We all tend to perform within a certain ‘comfort zone’. Your self-image keeps you within the zone and makes you ‘act like you’. If you perform inadequately then the self-image turns up the power till you are back in the zone. But if you do too well the self-image cuts the power till you drop back into the zone again. If you are in the zone the self-image is content and does not interfere. All you have to do is to shift the self-image and the change will be permanent. This means that if you wish to perform better then you must change your self-image and raise the ‘comfort zone’ levels. You must ‘see’ yourself as you want to be!

This is the most important skill you will ever learn because you can only change and improve performance by changing your self-image. To do this however you must accomplish 4 important tasks –

  1. You must be willing to undergo change.
  2. You must identify the habits and attitudes you need to change.
  3. You must set up a new self-image which is in direct conflict with the old.
  4. You must exchange your old self-image for the desired new one.

If you turn your weaknesses into strengths, your performance will surely benefit. In this respect problems and frustrations are valuable keys to your success. For most athletes often their problems are negative attitudes and poor reinforcement. Each time you do something good, reinforce it – ‘Yes that’s good’. Each time you miss, forget it. Olympic athletes call this technique – feast or forget. Run a mental programme before each match. Reinforce success by recording details in your journal. The self-image cannot stand a conflict; if the old and the new are radically different then something has to go. If you continue to visualise your new self at some point the conflict will be resolved by the exchange of the old attitudes for the new.

External Restrictions

  • Also you need to surround yourself with the ‘right’ people. If you are working in a group with ‘losers’ or people of limited experience they will ‘bring you down’ to a level with which they are comfortable.

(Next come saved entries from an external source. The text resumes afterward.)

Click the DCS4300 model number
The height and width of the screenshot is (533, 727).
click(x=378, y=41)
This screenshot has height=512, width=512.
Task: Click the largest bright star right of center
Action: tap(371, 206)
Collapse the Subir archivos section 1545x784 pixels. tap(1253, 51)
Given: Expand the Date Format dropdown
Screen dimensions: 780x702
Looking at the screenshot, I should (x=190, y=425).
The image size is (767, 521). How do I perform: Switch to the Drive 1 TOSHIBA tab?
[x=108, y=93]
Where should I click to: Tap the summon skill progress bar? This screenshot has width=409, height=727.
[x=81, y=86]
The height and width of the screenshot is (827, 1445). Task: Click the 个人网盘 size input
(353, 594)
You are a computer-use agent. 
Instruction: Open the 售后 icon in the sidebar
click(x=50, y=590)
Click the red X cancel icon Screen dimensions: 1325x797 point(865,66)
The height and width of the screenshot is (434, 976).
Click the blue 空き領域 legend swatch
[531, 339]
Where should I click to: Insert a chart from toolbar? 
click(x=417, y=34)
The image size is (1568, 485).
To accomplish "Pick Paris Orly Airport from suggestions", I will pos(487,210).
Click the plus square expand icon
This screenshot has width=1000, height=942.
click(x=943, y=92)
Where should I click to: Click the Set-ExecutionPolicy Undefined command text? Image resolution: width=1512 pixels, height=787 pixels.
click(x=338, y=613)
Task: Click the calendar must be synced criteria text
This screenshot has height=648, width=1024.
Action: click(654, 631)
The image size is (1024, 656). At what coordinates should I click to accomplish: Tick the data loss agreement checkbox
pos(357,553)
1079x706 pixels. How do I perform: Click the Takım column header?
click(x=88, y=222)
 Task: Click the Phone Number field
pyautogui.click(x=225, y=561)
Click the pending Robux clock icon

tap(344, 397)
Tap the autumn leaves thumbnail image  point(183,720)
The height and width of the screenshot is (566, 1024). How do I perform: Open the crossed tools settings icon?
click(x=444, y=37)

It’s all too easy to be limited by those around you, both coaches and players. How often do we hear the phrase: ‘But you must face up to reality!’ But what is reality? Ten players in your club will tell you it’s impossible to become a world champion. But if you talk to one or two world champions, they won’t laugh at you for thinking and aiming big, because they have already done it! It’s all a matter of perception: if you set limits in your own mind on what you expect to achieve, then you will indeed never exceed these limits. If you allow others around you to set your limits then you have even less chance of getting anywhere.

So to summarise:

  • You need the will and the motivation to succeed.
  • You need the belief in yourself and the awareness to change your self-image.
  • You need to surround yourself with the ‘right’ people who will support you in your endeavours.